==== RECORD EXCERPTS
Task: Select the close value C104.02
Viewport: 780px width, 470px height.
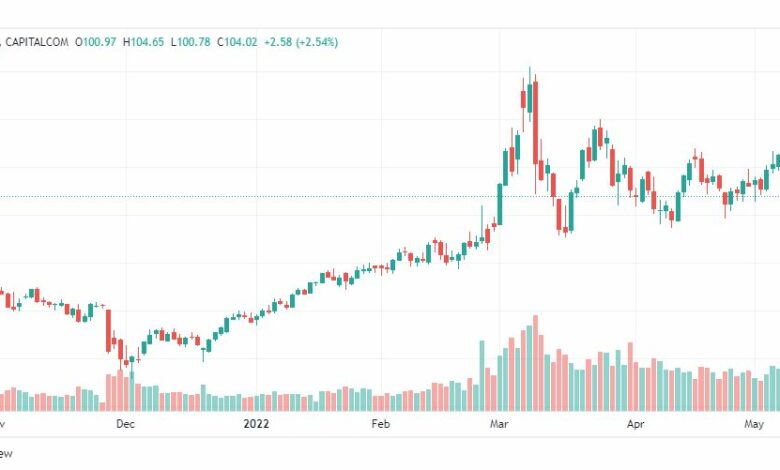Action: coord(237,42)
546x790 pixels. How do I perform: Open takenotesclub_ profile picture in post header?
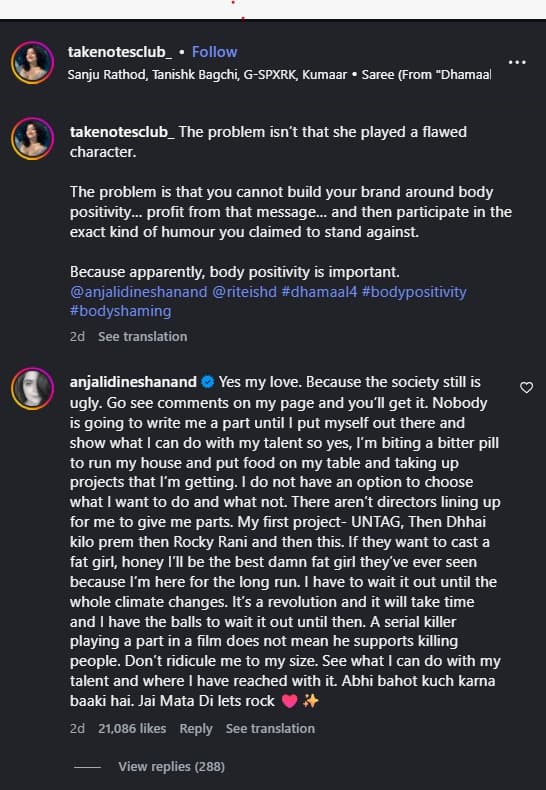tap(32, 62)
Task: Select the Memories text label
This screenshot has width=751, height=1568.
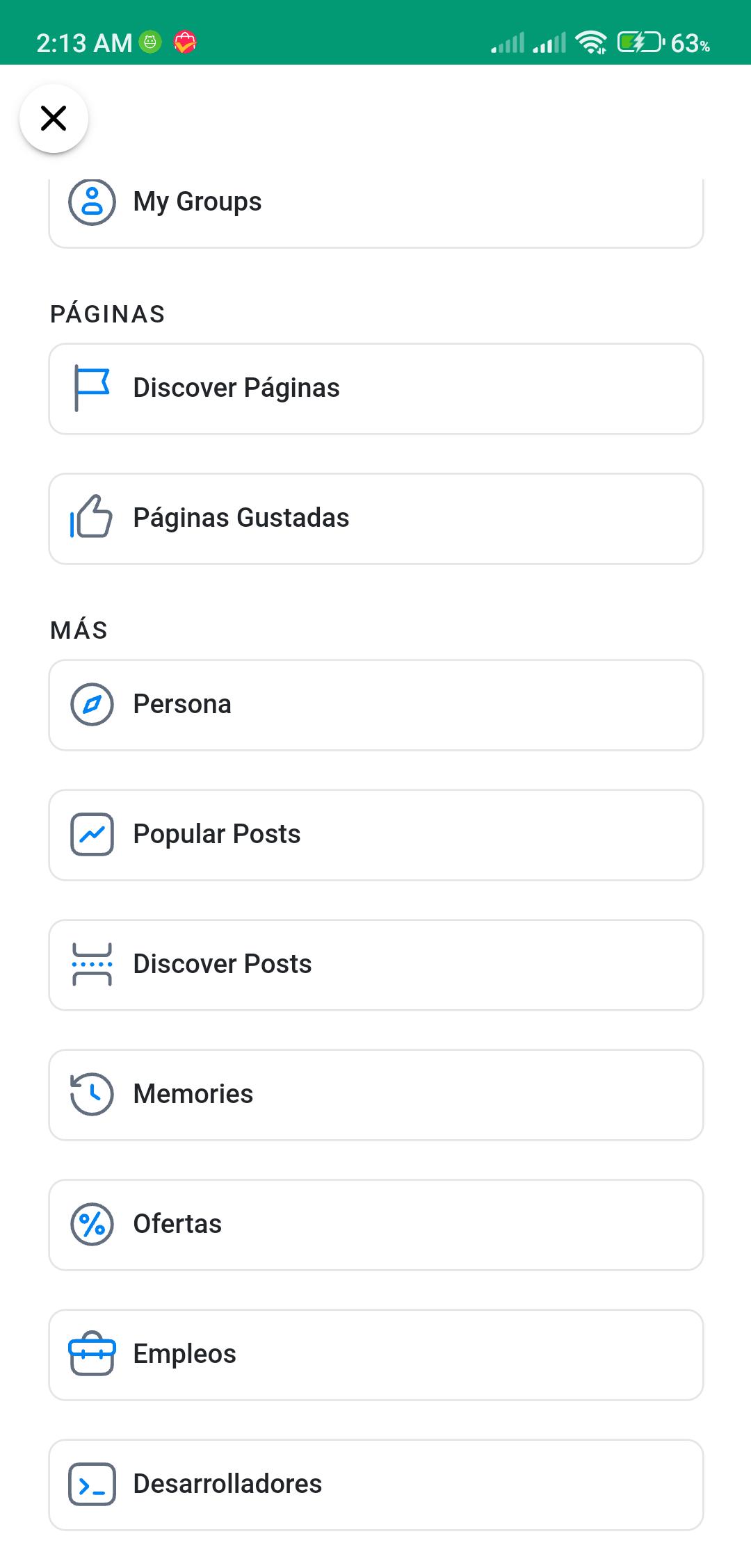Action: (193, 1094)
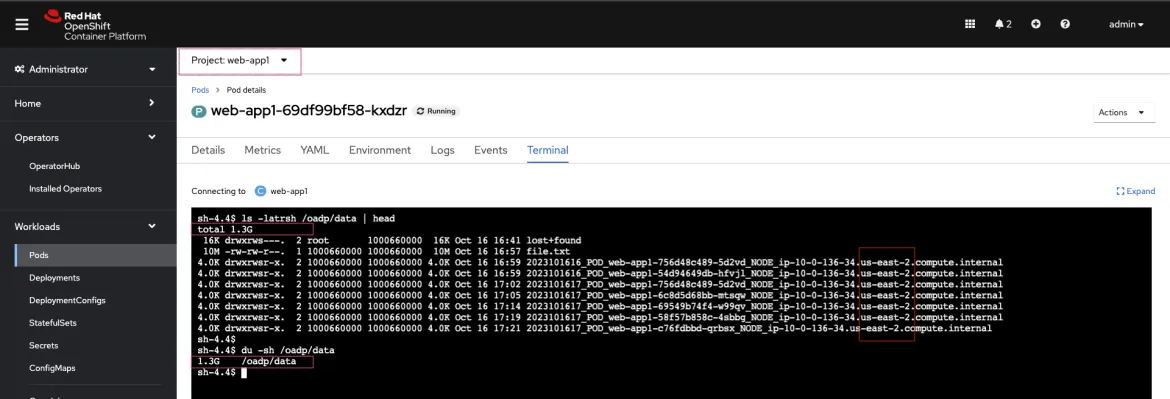1170x399 pixels.
Task: Open the Project: web-app1 selector
Action: pos(240,60)
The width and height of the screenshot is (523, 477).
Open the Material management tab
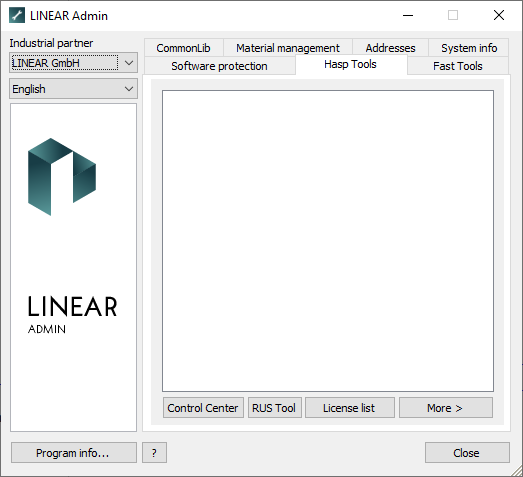coord(288,48)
========
#### [AIM OF THE TASK]
Set the data above down again exactly as given, with no pictures.

#### [YOUR SOLUTION]
Task: Select the close value C104.02
Viewport: 780px width, 470px height.
Action: coord(237,42)
546x790 pixels. How do I perform: Open takenotesclub_ profile picture in post header?
tap(32, 62)
Task: Select the Memories text label
This screenshot has width=751, height=1568.
Action: (193, 1094)
1170x399 pixels.
Task: Open the Project: web-app1 selector
Action: pos(240,60)
The width and height of the screenshot is (523, 477).
Open the Material management tab
coord(288,48)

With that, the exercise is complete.